Entretanto, eu estava, mais e mais, exercitando a minha dor na vã tentativa de que, depois de bem curtida, como um bom vinho que se guarda, durante longos anos, em barris de carvalho, eu pudesse expurgar-te de mim. Tanto que hoje eu queria que persistisses em mim como uma ausência, mas não como uma falta. Resistindo à tua perda, (“Sei que te perdi e me afundo, me perco também dentro de minha total ausência de poder em que me queiras”), escrevi estas palavras, única memória de ti em mim. Queria poder dizer-tas, mas elas persistirão guardadas comigo, porque não consigo enganar a mim mesmo.

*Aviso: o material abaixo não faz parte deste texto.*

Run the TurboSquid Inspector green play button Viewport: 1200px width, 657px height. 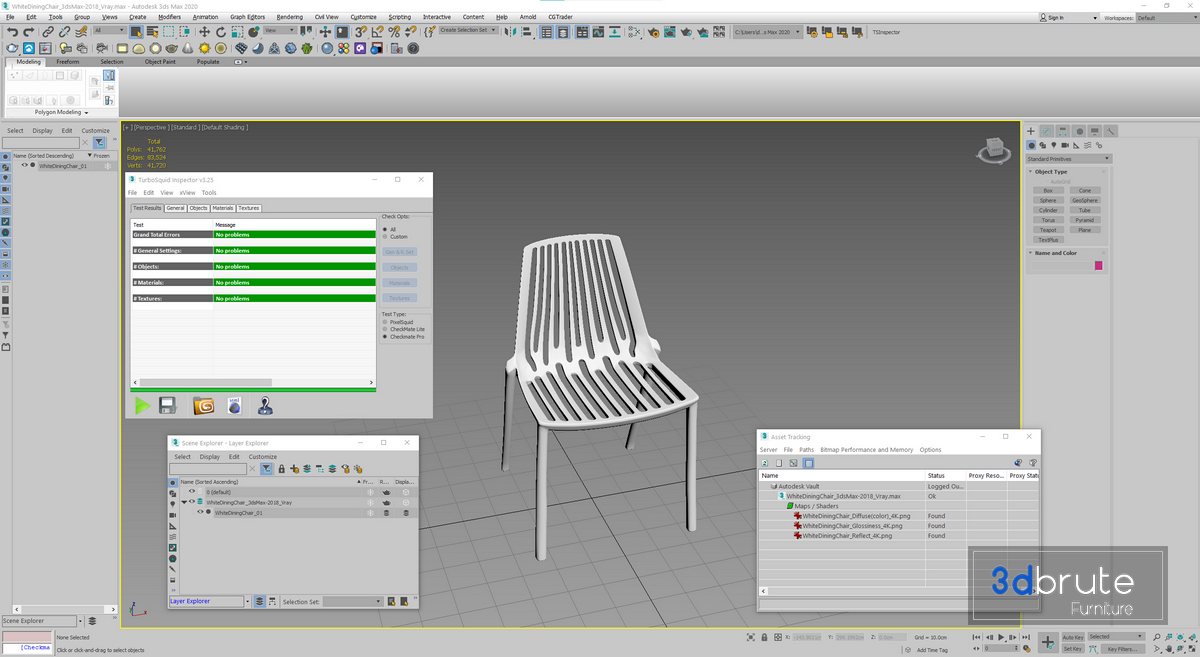coord(142,405)
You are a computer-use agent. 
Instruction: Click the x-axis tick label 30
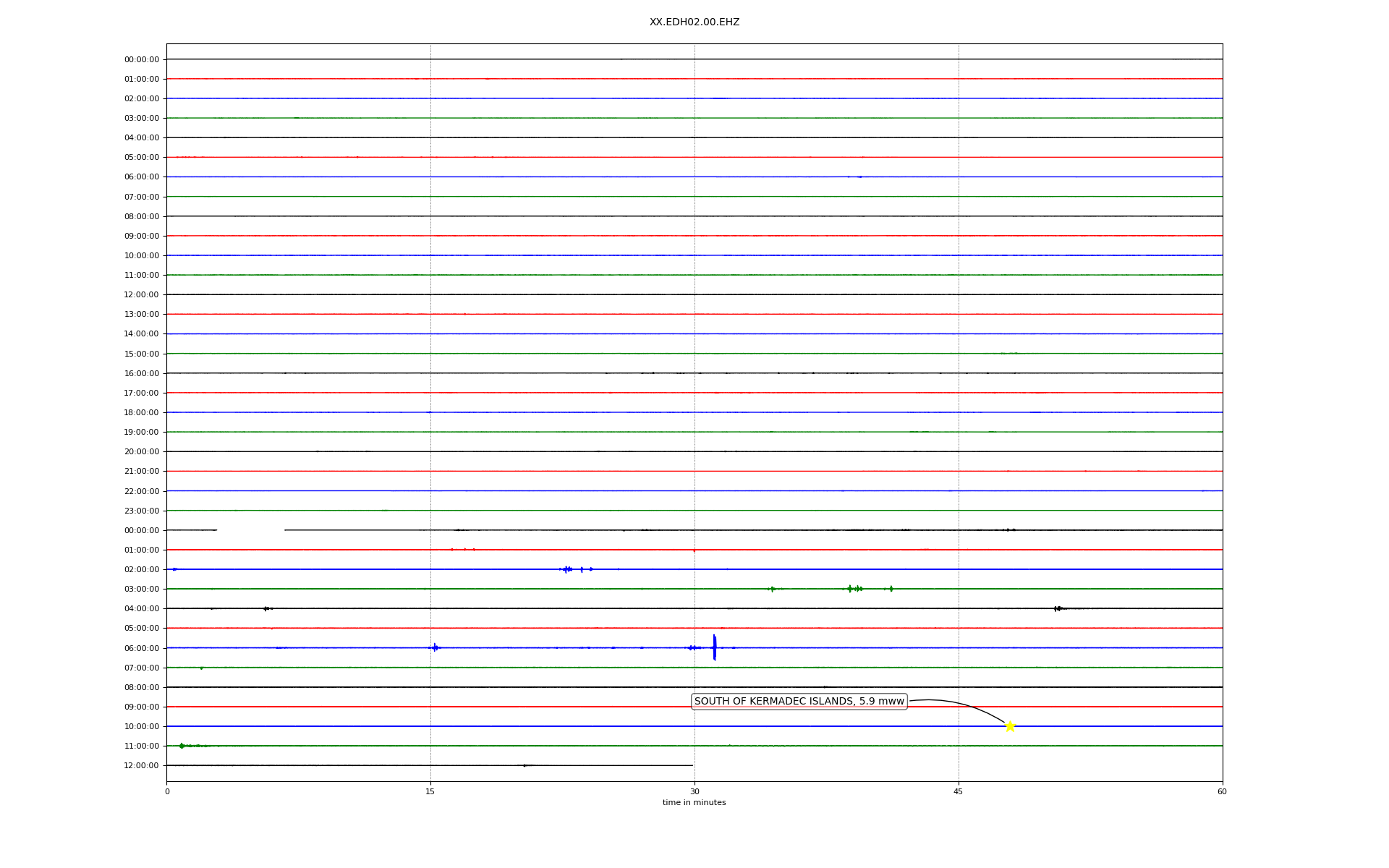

Se viesses a descobri-las, sabe-se lá por intermédio de quem ou do quê, acreditas que tudo aqui não passou de uma encenação, que, como bem disse o poeta, que “todas as cartas de amor são ridículas”. Não esqueces também que, segundo o mesmo poeta, “só as criaturas que nunca escreveram cartas de amor é que são ridículas”. Queria poder não ter as respostas para as seguintes perguntas: nunca te amei ou te amei demasiadamente?! Ao pensar que te amava, eu estava amando a mim mesmo?! Foste apenas objeto para eu descobrir a humanidade em mim?! Que melhor prova de que somos humanos do que o exercício de amar?
Mas não adianta formular a pergunta, quando a resposta é evidente. Assim, fui me enganando dizendo para mim, como numa espécie de mantra, que, pensando estar a te amar, eu estava, egoisticamente, amando a mim mesmo. Isso me servia de lenitivo, acalentava-me nas horas mais difíceis do dia, sobretudo quando te via a falar com outros que podiam ter aquele que me fora negado ter como senhor. E assim, fui criando um inventário de ilusões, tanto que cheguei a pensar em dizer-te que nunca foste razão de nada, apenas projeção para aquilo que em mim existia como desconhecido, inefável, como um território selvagem. Só nessa condição, quero acreditar?, persistes em mim. Entretanto, percebo que começas a cair no esquecimento, o mesmo a que sucumbo agora, ainda que releguemos para ele as coisas que, apesar, nos foram importantes. Não esqueces, porém: tudo foi encenação. Restas saber o quê. O meu amor em demasia ou a negação desse amor demasiado? A resposta, talvez, encontres quando, de volta, ouvires as palavras que aqui deixei serem entoadas como uma balada de amor ao vento.